■ VERIFIQUE SUA COMPREENSÃO:
1. Transcreva do texto sobre o cinema de Sinimbu o trecho que começa nas palavras "No ano de 1970, foi" e termina depois de "Botafogo de Garrincha.".
2. Segundo o texto sobre o cinema de Sinimbu, quem era o lanterninha?
3. Prolongue o texto sobre o cinema de Sinimbu a partir da última frase apresentada.

■ TEXTO DO EXERCÍCIO:

****

O cinema foi palco de várias histórias e ganhou fama em Sinimbu. Lude, filho de Treze, conta que o lanterninha, que iluminava a sala escura para quem precisasse se deslocar durante os filmes, era o pastor da cidade. “Tinha duas placas de ‘proibido fumar’, uma em cada lado do cinema. Quando alguém fumava, o lanterninha iluminava a placa, dando a entender sua mensagem.” Lude conta também uma história engraçada: havia um frequentador que costumava pegar no sono durante as sessões. Certa vez, os amigos do “dorminhoco” resolveram pregar uma peça. Ao final do filme, todos levantaram cuidadosamente para não acordá-lo e, ao despertar na sala completamente escura e vazia, seus colegas se divertiram com a situação.
No ano de 1970, foi instalada na sala de cinema a televisão na qual foi transmitida a final da Copa do Mundo, no México. Os moradores da localidade viram a seleção brasileira de Pelé e companhia sagrar-se tricampeã mundial. O futebol, aliás, não era exclusividade da TV. Antes das sessões de cinema, era comum a reprodução dos filmes do Canal 100, um cinejornal que produzia documentários com cenas de jogos de futebol dos times do centro do País, como o Santos de Pelé e o Botafogo de Garrincha.

****

■ OS DADOS:
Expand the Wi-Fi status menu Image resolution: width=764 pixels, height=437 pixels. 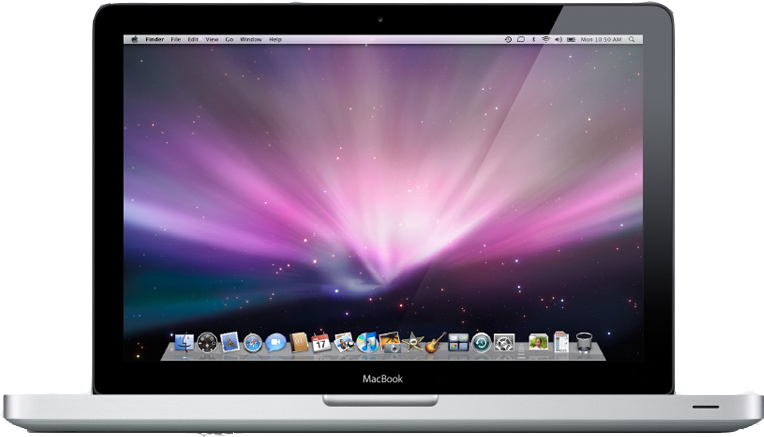pos(545,39)
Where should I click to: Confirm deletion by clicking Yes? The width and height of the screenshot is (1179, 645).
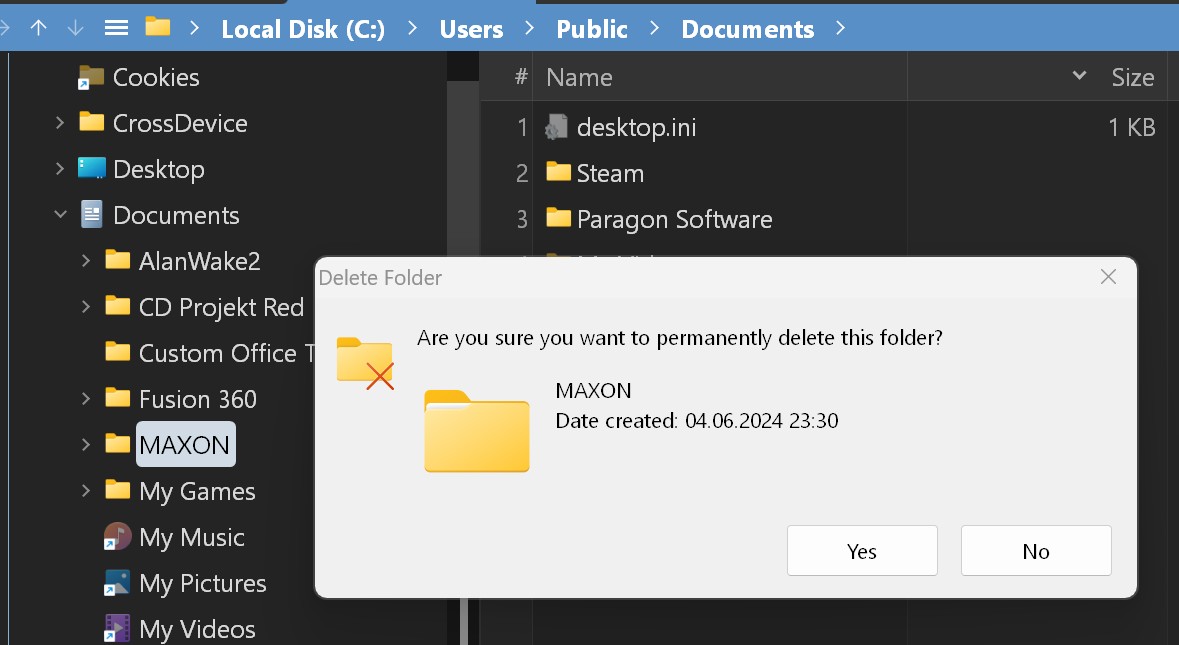[861, 550]
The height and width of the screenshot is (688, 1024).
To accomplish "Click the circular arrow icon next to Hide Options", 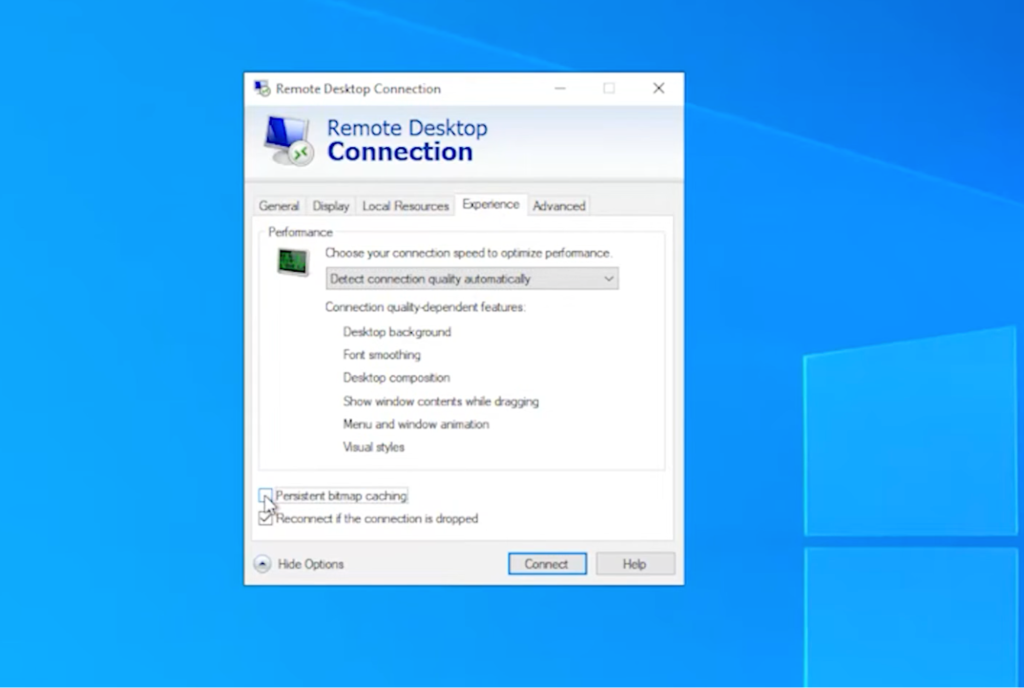I will coord(262,564).
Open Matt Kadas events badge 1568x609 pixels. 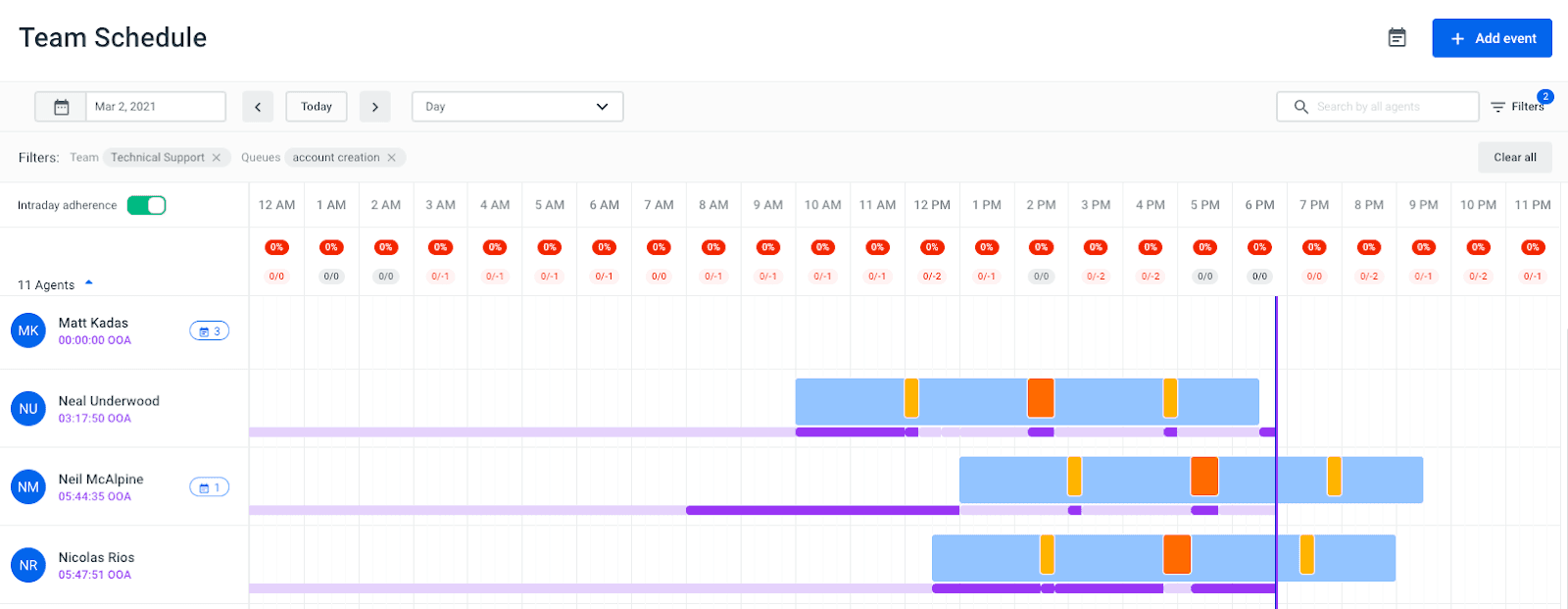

****

■ SUAS RESPOSTAS ESCRITAS:
1.
No ano de 1970, foi instalada na sala de cinema a televisão na qual foi transmitida a final da Copa do Mundo, no México. Os moradores da localidade viram a seleção brasileira de Pelé e companhia sagrar-se tricampeã mundial. O futebol, aliás, não era exclusividade da TV. Antes das sessões de cinema, era comum a reprodução dos filmes do Canal 100, um cinejornal que produzia documentários com cenas de jogos de futebol dos times do centro do País, como o Santos de Pelé e o Botafogo de Garrincha.

2. O lanterninha era o pastor da cidade.

3.
Com a popularização da TV, o cinema de Sinimbu começou a perder público. A máquina que reproduzia os filmes também sofreu com o passar dos anos, e ficou ultrapassada, sendo necessário um trabalho extra de manutenção. As atividades terminaram em 1978. Atualmente, além de suas memórias, mesmo que algumas tenham se perdido, Lauro Jochims continua sendo um “craque”, não do futebol, nem dos cinemas, mas em simpatia e hospitalidade, recebendo a todos com um sorriso contagiante e muita disposição para uma conversa.